The Value in Content as a Commodity

There was a recent post over at ReadWriteWeb about how content is becoming a commodity. I don’t believe many people would argue with this. While at first this wasn’t something I viewed in a positive light the more I think over it the more I see some value in it. As content does become more and more of a commodity the value in who is publishing or producing that content goes up. Five years ago if someone would have talked about some trade-secret they learned about from Google many people would have perked up and listened. Today however rumors spread faster than ever and before you know it google calendars now predicts when your appointments are, puts them in your calendar, and sends you text messages with directions 30 minutes before each meeting. While this may very well happen some day, I’m pretty sure they won’t be rolling it out next week.

Now with so much content being produced and spread all over the place there is still some value in the quality of content (which there always has been). However, now there is much heavier focus on the source it came from. This comes to the principle of branding, and not necessarily like a wal-mart or coke brand, but a personal branding. My guess is that in the future, and by future I mean sooner than later (likely 2-3 years), personal brands as a whole will carry more weight than the companies they work for.

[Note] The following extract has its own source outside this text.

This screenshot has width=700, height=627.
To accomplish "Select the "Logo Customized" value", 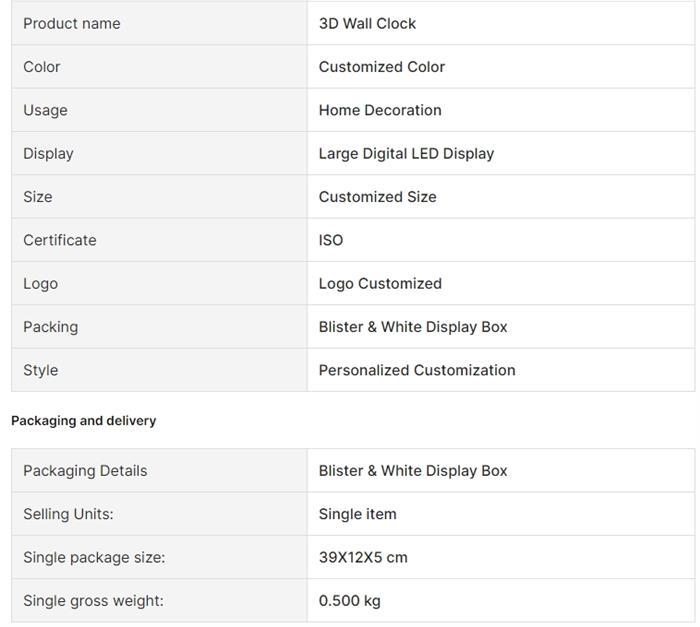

Take for example Digg, when Digg makes some announcement or stance a few people listen and it does get noticed. But this is only when the content or opinion falls within the Digg world. Meanwhile when Kevin Rose makes an announcement many more people than just in the realm of Digg notice. He’s a prime example of someone that has built a personal brand, he’s name carries weight, and more so than just that of Digg, Pownce, or Revision3 (even though they are nearly one in the same).

Some might view content becoming a commodity as a bit of a blow. I believe we will see more individuals emerge with an understanding of personal branding in part to help us sort through the content, but also to provide quality content in repeatable manners.